Cover: Bunch of Ace - Raketenwissenschaft
7/8
mix1 Bewertung

Bunch of Ace: „Raketenwissenschaft“ über Musik und KI

Bei Bunch of Ace darf Musik gern kompliziert sein – nur bitte nicht künstlich verkompliziert. Genau darum kreist „Raketenwissenschaft“, die neue Single der Zwillinge Alessja und Alandra aus Niedersachsen. Der Song nimmt KI und Algorithmen im Musikbetrieb ins Visier, ohne daraus gleich eine Grundsatzvorlesung zu basteln. Musik und Liebe seien für die beiden Dinge, bei denen ein technischer Umweg nicht unbedingt weiterhilft. Ihre eigene Haltung formulieren sie ziemlich eindeutig: Songs sollen nicht aus Prompts entstehen, sondern beim gemeinsamen Schreiben und Musizieren. „Raketenwissenschaft“ gehört zugleich zum kommenden deutschsprachigen Album von Bunch of Ace.

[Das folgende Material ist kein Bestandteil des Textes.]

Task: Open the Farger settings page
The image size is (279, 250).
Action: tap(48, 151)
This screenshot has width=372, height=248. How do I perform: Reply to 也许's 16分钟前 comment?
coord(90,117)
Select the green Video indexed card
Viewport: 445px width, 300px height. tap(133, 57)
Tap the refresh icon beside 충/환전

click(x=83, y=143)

Musikalisch bleiben die Rollen klar verteilt. Alandra übernimmt Gitarre und Leadgesang, Alessja sitzt am Schlagzeug und singt ebenfalls. Rockige Gitarren treffen bei der Single auf einen geradlinigen Beat. Geschrieben und komponiert werden die Songs von den Schwestern selbst – angefangen haben sie damit bereits im Alter von 13 Jahren. Ihre Einflüsse reichen laut Band von Buddy Guy bis Taylor Swift, Pop bildet dabei den Ausgangspunkt, ohne andere Stilrichtungen außen vor zu lassen.

Für „Raketenwissenschaft“ ging es zur Produktion nach Riga. Dort arbeiteten Alessja und Alandra mit Arrangeur Edgar Jass zusammen. Aufnahme und Mixing lagen bei Pauls Dāvis Megi, das Mastering übernahm Svante Forsbäck von Chartmakers in Finnland, der unter anderem bereits mit Sunrise Avenue gearbeitet hat. Hinter dem Thema KI steckt damit kein theoretischer Seitenhieb aus sicherer Entfernung: Bunch of Ace beschreiben vielmehr, wie sie selbst Musik machen wollen – schreiben, spielen, aufnehmen, gemeinsam entscheiden. Kein Prompt erledigt die Probe, und spätestens am Schlagzeug wäre die Textzeile ohnehin nur begrenzt hilfreich.